We would look like hypocrites, selling our investments in fossil-fuel companies while tanking up our cars.
This misses the fundamental reality that while we are all embedded in the carbon economy to some degree, it is not really by choice. Do we choose to buy a particular car because it is powered by gasoline? Does anyone (other than a fossil-fuel company) care about the source of the electricity that powers our appliances? No.
The real hypocrisy is saying that you support a world largely free of fossil-fuel emissions, while at the same time betting on their producers to continue delivering a steady profit stream to your endowment. In the larger sense, we must divest ourselves of a carbon-based lifestyle. It won’t happen overnight, and the investment and consumption dimensions may not progress with equal speed. But let’s divest ourselves of a carbon-dependent existence where we can, as quickly as we can.
Selling those holdings from our endowment will deprive us of their investment returns.
Yes, the institution will no longer derive returns from those companies, but the proceeds from divestment will be reinvested in something. So the question really is whether fossil-fuel companies will do better or worse than the rest of the investable universe. Historically, the companies’ stock performance has been roughly in line with the rest of the stock market, and we see no reason to expect them to outperform the market in the future.
In fact, many people cite "stranded asset" risk—the idea that under a more stringent federal emissions policy these companies might have to leave reserves in the ground—as a reason that they could underperform in the future. A related question is whether divesting will materially reduce portfolio diversification. Our committee’s analysis and those of others suggest that any such effect will be negligible.
Divestment also creates a natural opportunity for targeted reinvestment in companies and projects that promote sustainability and other mission-consistent goals.
We invest in commingled vehicles such as mutual funds. We would have to sell those funds in order to remove the fossil-fuel companies that they hold, so divestment would force us to sell most or all of our investments, at great cost to the endowment.
There are two problems with this argument. First, it views divestment as a binary, all-or-nothing choice. Yet a ranking of direct and commingled assets by carbon intensity quickly reveals the low-hanging fruit. The institution may well discover that substantial, if not complete, divestment can be achieved with minimal portfolio disruption.

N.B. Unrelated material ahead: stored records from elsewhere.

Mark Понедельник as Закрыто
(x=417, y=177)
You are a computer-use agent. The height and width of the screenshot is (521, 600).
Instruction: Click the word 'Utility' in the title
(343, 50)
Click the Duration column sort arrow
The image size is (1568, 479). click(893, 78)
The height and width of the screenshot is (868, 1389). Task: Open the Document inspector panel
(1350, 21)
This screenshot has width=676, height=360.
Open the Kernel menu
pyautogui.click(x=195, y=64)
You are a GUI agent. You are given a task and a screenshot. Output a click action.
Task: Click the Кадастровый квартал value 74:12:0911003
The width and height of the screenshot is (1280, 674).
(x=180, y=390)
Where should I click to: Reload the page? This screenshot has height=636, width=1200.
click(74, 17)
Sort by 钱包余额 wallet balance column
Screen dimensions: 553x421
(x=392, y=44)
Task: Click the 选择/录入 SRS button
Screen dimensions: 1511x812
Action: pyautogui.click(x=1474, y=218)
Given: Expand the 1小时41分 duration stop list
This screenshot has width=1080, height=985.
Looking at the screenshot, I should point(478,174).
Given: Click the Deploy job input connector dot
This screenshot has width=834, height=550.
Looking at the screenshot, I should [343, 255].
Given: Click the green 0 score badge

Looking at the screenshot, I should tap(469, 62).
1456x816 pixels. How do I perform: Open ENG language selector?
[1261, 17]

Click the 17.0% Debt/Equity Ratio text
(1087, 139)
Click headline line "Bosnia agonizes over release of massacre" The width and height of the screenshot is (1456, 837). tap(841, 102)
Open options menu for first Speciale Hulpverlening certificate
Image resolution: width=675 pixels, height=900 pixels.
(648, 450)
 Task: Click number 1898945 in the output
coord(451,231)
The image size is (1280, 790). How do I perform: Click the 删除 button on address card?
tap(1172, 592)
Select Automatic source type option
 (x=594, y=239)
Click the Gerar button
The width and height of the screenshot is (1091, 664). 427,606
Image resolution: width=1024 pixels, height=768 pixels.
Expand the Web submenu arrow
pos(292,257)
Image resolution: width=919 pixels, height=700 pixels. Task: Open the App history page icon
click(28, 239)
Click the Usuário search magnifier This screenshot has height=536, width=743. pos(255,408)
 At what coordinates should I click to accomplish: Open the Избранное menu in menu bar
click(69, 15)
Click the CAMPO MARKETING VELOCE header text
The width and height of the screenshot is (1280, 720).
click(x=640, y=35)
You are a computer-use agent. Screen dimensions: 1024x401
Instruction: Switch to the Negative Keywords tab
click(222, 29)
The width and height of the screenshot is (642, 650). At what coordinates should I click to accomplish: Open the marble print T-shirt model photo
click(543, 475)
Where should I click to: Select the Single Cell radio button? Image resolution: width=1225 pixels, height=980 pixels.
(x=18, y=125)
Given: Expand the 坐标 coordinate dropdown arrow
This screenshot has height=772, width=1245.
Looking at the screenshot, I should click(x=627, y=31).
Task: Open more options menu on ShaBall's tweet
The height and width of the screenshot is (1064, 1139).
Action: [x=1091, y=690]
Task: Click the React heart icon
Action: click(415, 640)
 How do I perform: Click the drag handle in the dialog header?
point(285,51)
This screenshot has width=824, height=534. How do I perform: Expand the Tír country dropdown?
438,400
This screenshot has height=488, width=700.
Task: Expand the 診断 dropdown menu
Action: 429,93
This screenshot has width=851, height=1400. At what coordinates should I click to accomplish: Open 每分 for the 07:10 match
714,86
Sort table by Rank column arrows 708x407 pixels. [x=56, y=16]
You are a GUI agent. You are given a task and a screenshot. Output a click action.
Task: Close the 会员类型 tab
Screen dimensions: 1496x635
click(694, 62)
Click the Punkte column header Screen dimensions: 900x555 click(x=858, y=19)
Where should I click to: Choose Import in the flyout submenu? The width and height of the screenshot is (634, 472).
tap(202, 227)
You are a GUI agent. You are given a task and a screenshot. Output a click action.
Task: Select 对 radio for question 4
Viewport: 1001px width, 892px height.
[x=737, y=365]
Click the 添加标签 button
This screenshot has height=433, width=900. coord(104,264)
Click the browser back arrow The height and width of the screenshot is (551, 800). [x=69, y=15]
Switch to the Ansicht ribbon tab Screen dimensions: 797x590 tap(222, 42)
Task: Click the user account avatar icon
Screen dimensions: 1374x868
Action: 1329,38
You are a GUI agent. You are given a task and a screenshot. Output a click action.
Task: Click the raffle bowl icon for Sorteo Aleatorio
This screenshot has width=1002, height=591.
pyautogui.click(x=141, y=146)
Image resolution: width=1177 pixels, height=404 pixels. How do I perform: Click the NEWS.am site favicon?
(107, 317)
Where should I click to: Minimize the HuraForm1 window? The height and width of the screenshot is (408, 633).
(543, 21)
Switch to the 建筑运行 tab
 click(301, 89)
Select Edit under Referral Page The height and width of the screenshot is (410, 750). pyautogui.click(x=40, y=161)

Second, this viewpoint assumes that endowments must passively accept whatever the asset-management industry offers. In fact, money managers are nothing if not adaptable to client demand, and are already offering funds free of fossil-fuel companies. Case in point: the recent joint announcement by the world’s largest asset manager, BlackRock, along with the index provider FTSE and the Natural Resources Defense Council.
The endowment should not be used to make political statements.
This incorrectly implies that climate change is a political issue. Without question, climate change is politicized daily, but at its heart climate science has nothing to do with politics; CO2 has no political leanings. On issues of great moral consequence—and climate change is surely one—the academy has a duty to educate not only its students but also society at large. Divestment is an educational statement, not a political one.
In sum, institutions considering divestment will need to tackle these and other objections to reach an informed decision. Having just gone through the process, I offer this advice: Look beneath the surface. Each of the arguments above is intuitively appealing—but on closer inspection, we found that each one could be countered decisively.